To address this challenge, the Moffitt research team developed a sophisticated injectable hydrogel system composed primarily of chitosan, a biodegradable polysaccharide, integrated with meticulously engineered lipid-coated microparticles. These microparticles are loaded with a cocktail of immune signaling molecules that include chemokines — which recruit specific immune cell subsets — and cytokines — which activate and modulate immune cell behavior. Upon injection beneath the skin in murine models, the hydrogel slowly releases these bioactive factors, creating a chemotactic gradient that draws T cells, B cells, and antigen-presenting cells to the biomaterial interface.
This localized immune cell recruitment subsequently culminates in their self-organization into highly structured clusters that recapitulate critical architectural and functional features of TLSs observed in actual tumor sites. Histological and molecular analyses confirmed that these induced TLS-like structures closely mimic natural tertiary lymphoid organs, displaying segregated T and B cell zones, follicular dendritic cell networks, and germinal center-like areas crucial for adaptive immune responses. Importantly, the presence of these synthetic TLSs correlated with pronounced activation of tumor-specific T cells and significant attenuation of tumor progression in the treated mice.
The ability to engineer TLS formation on demand represents a significant breakthrough, as it not only facilitates detailed mechanistic studies into TLS biology but also offers a translational platform for therapeutic innovation. With many cancers currently lacking pre-existing TLSs and exhibiting resistance to checkpoint inhibitors and other immunotherapies, this approach provides a means to “warm up” cold tumors by constructing their own immune hubs. Enhancing this in situ immune environment could fundamentally change the landscape of cancer treatment by empowering endogenous immune cells to mount robust attacks against malignant cells.
Dr. Rana Falahat, the lead scientist on the project and a research expert in Moffitt’s Immuno-Oncology Program, emphasizes the transformative potential of this biomaterial strategy. She highlights the intersection of biomaterials science and immunology as a fertile ground for novel cancer therapies, noting that the precision release of chemokines and cytokines from the hydrogel sets in motion a highly orchestrated sequence of immune events that were previously difficult to replicate in vivo. This precision enables unprecedented control over TLS generation and function, which could unlock new immune mechanisms and therapeutic targets.

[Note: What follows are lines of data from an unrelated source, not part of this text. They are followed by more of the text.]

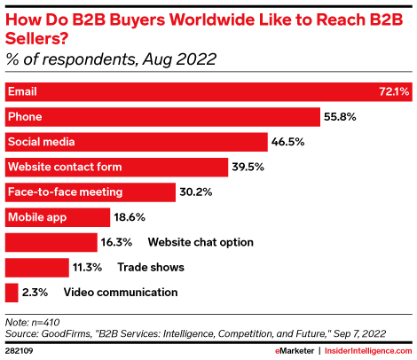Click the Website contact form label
pyautogui.click(x=65, y=166)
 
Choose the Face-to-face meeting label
pyautogui.click(x=65, y=191)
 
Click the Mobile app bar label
pyautogui.click(x=36, y=215)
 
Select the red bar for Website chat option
pyautogui.click(x=51, y=241)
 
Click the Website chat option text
pyautogui.click(x=201, y=241)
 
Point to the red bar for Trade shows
pyautogui.click(x=36, y=266)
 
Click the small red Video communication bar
pyautogui.click(x=12, y=291)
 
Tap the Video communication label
pyautogui.click(x=121, y=291)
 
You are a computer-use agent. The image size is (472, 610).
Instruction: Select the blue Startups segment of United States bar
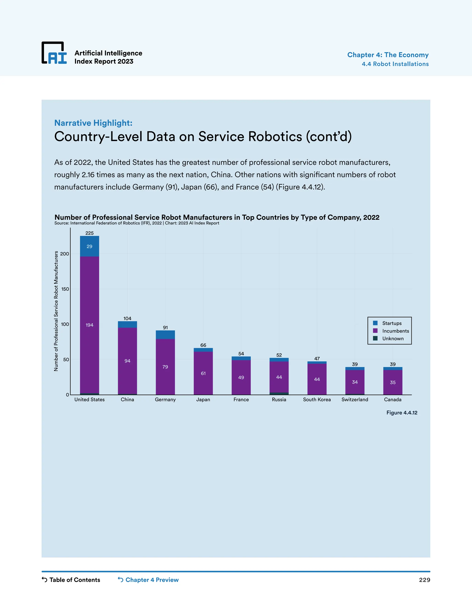(89, 246)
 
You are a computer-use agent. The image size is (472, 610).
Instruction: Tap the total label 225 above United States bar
(89, 233)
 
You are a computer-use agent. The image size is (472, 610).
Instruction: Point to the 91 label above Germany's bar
(165, 327)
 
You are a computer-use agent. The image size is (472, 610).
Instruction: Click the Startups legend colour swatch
(375, 323)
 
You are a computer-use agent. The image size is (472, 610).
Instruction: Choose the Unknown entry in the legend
(392, 339)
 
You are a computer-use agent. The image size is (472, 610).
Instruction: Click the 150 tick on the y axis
(65, 289)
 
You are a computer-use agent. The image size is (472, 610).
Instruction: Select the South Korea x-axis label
(317, 399)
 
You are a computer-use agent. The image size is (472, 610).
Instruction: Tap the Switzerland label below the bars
(354, 399)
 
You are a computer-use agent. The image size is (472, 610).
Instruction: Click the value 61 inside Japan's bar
(203, 373)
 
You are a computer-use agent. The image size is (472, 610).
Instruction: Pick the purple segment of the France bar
(241, 377)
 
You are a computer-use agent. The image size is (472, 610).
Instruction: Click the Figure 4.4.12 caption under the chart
(401, 412)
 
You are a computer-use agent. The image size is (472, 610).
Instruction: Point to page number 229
(425, 580)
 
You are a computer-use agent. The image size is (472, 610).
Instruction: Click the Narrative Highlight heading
(93, 123)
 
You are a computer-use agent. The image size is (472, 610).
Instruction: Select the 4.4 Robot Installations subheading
(395, 64)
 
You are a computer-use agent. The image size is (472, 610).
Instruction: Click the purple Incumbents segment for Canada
(392, 382)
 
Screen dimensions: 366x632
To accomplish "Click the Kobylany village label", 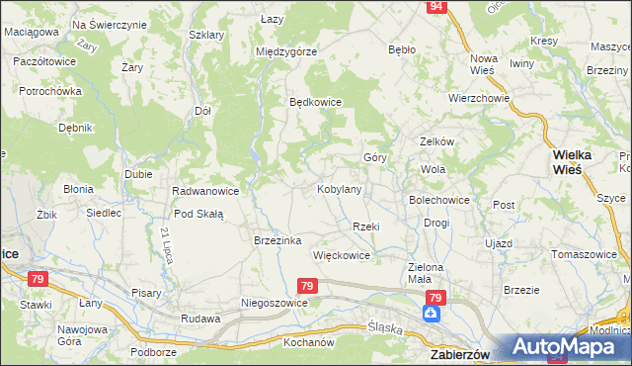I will pos(339,188).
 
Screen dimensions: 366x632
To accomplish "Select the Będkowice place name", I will pos(314,102).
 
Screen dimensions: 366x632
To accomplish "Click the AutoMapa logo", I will pos(569,346).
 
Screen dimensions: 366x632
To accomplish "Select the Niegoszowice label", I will pos(275,303).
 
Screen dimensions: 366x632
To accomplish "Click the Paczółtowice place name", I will pos(44,61).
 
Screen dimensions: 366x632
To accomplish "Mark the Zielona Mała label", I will pos(427,273).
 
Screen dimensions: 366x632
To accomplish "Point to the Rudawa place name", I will pos(198,319).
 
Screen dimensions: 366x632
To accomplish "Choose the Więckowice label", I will pos(341,255).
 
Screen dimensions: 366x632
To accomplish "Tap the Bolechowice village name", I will pos(439,200).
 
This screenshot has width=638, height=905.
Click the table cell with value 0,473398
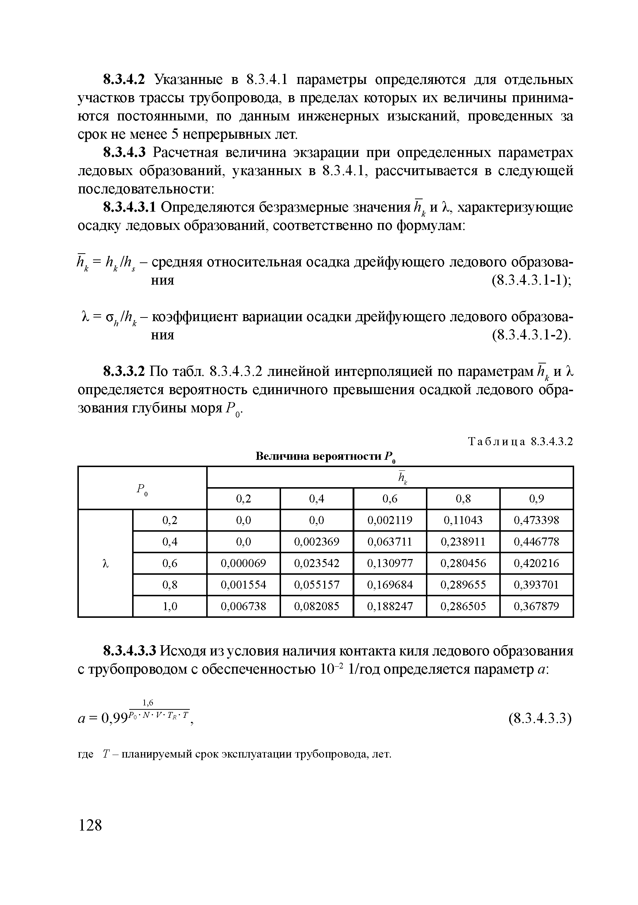point(536,520)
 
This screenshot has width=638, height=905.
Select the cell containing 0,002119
point(389,520)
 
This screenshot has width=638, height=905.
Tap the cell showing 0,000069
point(243,563)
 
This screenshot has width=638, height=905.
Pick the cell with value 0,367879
point(536,606)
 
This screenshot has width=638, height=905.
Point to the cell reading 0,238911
point(463,542)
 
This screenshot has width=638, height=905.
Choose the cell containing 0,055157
point(317,585)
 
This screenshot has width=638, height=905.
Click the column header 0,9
point(536,499)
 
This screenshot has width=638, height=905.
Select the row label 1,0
point(170,606)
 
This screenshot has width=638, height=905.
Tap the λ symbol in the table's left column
point(105,564)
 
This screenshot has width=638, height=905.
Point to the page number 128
point(90,825)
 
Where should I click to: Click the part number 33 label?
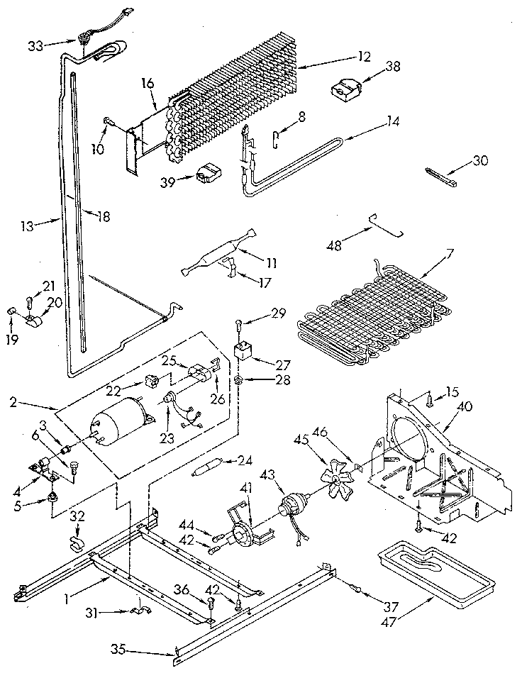point(35,45)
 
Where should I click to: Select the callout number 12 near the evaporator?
point(363,57)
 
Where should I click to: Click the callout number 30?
point(480,162)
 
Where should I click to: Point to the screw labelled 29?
point(240,325)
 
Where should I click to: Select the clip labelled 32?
point(76,544)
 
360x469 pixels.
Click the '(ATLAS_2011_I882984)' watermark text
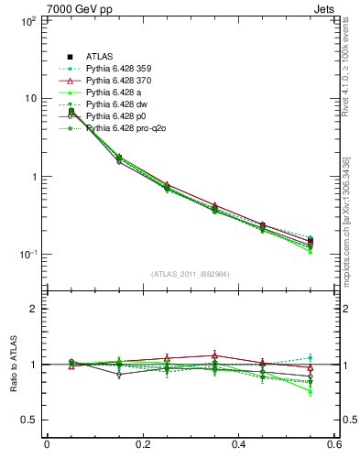[x=191, y=274]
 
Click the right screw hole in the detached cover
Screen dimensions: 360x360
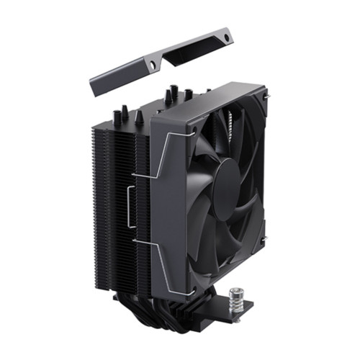227,36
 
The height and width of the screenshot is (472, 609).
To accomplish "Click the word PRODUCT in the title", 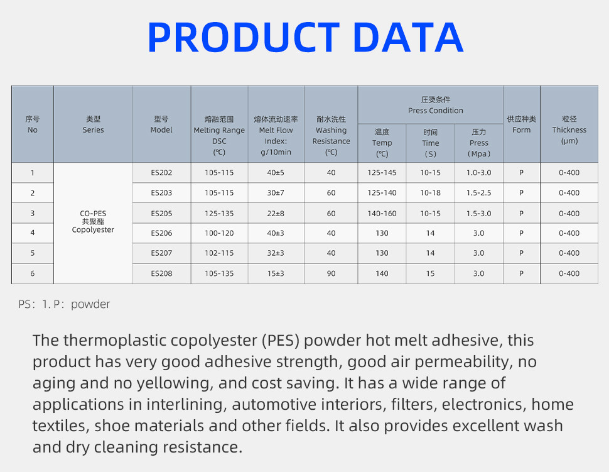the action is [x=244, y=37].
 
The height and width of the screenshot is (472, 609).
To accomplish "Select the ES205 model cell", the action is [x=161, y=214].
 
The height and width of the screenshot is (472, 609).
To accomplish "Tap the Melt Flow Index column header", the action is [x=276, y=135].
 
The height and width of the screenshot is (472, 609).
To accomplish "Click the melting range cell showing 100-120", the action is [x=219, y=233].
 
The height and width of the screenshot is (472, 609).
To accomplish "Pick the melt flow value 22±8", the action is [x=276, y=214].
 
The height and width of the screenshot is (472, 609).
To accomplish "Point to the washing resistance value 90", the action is [x=331, y=273].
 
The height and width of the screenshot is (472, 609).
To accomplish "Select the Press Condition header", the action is [x=435, y=105].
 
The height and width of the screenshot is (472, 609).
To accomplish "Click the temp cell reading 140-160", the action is [x=382, y=214].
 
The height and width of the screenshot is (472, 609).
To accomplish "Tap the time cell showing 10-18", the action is [x=430, y=193].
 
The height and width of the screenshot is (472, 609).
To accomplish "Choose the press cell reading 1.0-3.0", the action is [x=478, y=173].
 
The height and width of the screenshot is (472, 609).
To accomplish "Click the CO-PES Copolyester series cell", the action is [x=93, y=222].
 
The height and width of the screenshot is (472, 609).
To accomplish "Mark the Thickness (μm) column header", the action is [x=569, y=130].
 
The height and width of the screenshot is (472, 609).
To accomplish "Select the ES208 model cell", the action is [x=161, y=273].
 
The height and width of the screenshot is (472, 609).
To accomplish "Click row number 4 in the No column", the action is [x=32, y=233].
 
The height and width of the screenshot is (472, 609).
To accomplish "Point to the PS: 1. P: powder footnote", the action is [x=64, y=304].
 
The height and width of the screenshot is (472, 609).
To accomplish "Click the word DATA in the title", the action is [x=408, y=37].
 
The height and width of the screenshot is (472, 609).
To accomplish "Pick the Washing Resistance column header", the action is [x=331, y=135].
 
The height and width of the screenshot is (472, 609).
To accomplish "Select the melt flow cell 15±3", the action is [x=276, y=273].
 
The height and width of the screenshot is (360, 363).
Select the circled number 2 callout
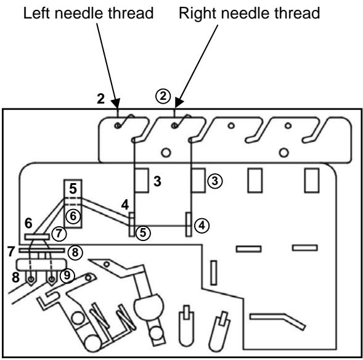pyautogui.click(x=161, y=97)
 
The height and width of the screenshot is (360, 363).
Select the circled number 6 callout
pyautogui.click(x=73, y=216)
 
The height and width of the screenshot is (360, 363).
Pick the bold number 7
pyautogui.click(x=10, y=251)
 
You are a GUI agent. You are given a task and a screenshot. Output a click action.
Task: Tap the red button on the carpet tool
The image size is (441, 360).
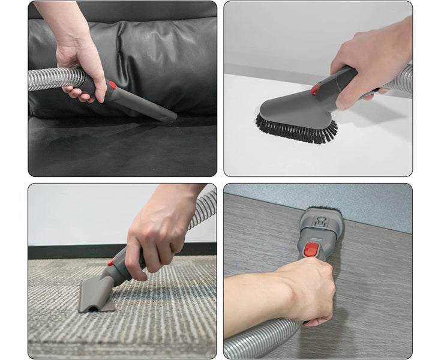111,262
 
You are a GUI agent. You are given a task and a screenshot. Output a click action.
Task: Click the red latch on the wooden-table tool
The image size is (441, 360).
311,250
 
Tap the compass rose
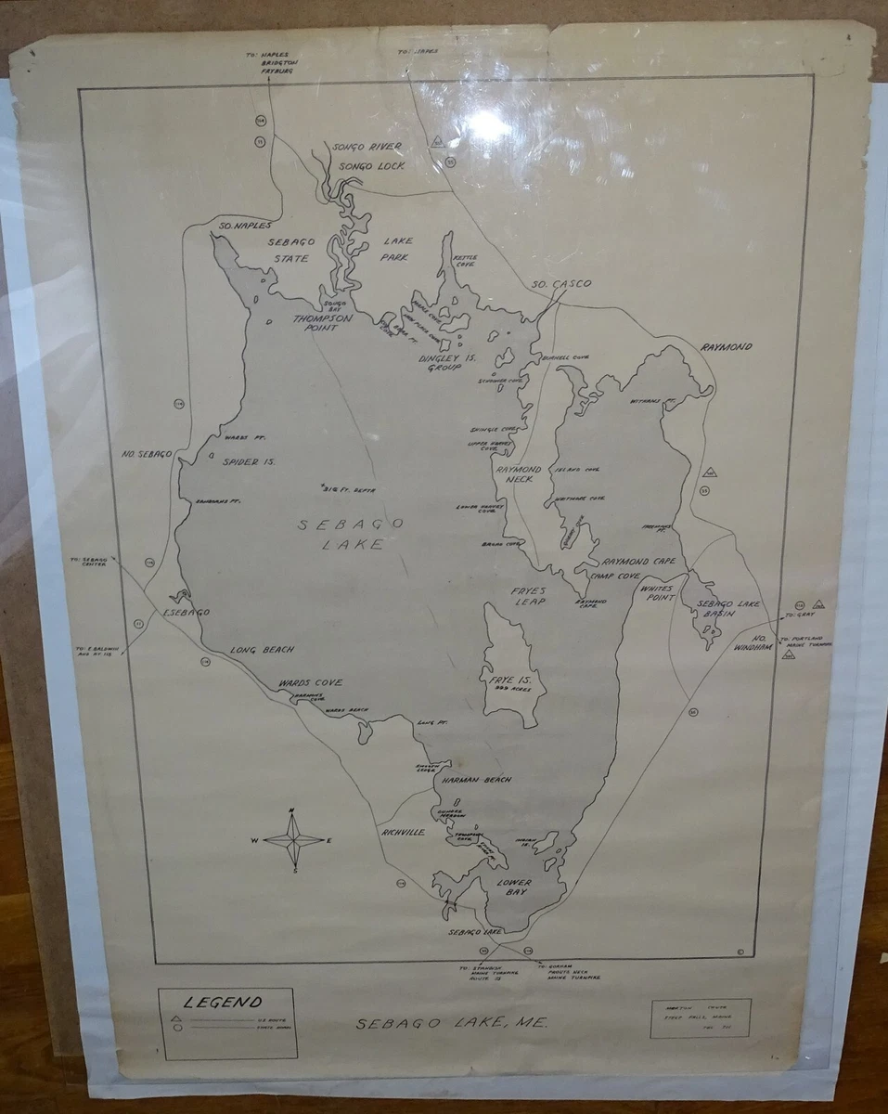point(293,841)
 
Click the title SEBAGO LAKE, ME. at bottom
point(452,1023)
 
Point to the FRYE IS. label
point(509,685)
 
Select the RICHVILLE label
point(403,833)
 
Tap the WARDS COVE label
point(311,683)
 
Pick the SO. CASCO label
point(561,284)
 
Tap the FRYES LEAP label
point(527,596)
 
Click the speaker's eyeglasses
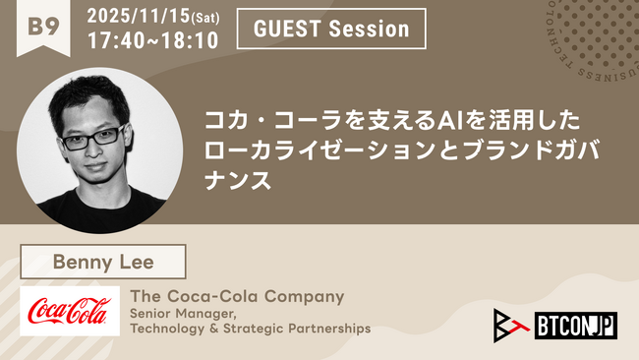coord(89,138)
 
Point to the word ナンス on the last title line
coord(236,181)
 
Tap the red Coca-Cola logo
coord(70,311)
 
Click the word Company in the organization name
coord(304,295)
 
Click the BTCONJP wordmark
coord(576,325)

Beyond cancer, the implications of this research may extend to chronic infections and autoimmune diseases, where TLSs are also implicated. Understanding how to trigger or modulate these lymphoid-like structures could lead to treatments that either boost host defense against pathogens or suppress pathological immune activity. However, the immediate focus remains on translating these findings into clinical interventions for cancer patients, particularly those with tumors refractory to current immunotherapies due to the absence of TLSs.
The hydrogel-based approach offers several advantages over conventional methods of immune modulation. Its biodegradability ensures gradual resorption and minimal long-term foreign body effects, while the injectable format provides a minimally invasive means to initiate complex immune microenvironments in situ. The lipid-coated microparticles serve as effective reservoirs for sustained release, maintaining a localized high concentration of immune signals without systemic toxicity. This biomaterial platform demonstrates a refined capacity to emulate natural immune organogenesis ex vivo, bridging the gap between bench and bedside.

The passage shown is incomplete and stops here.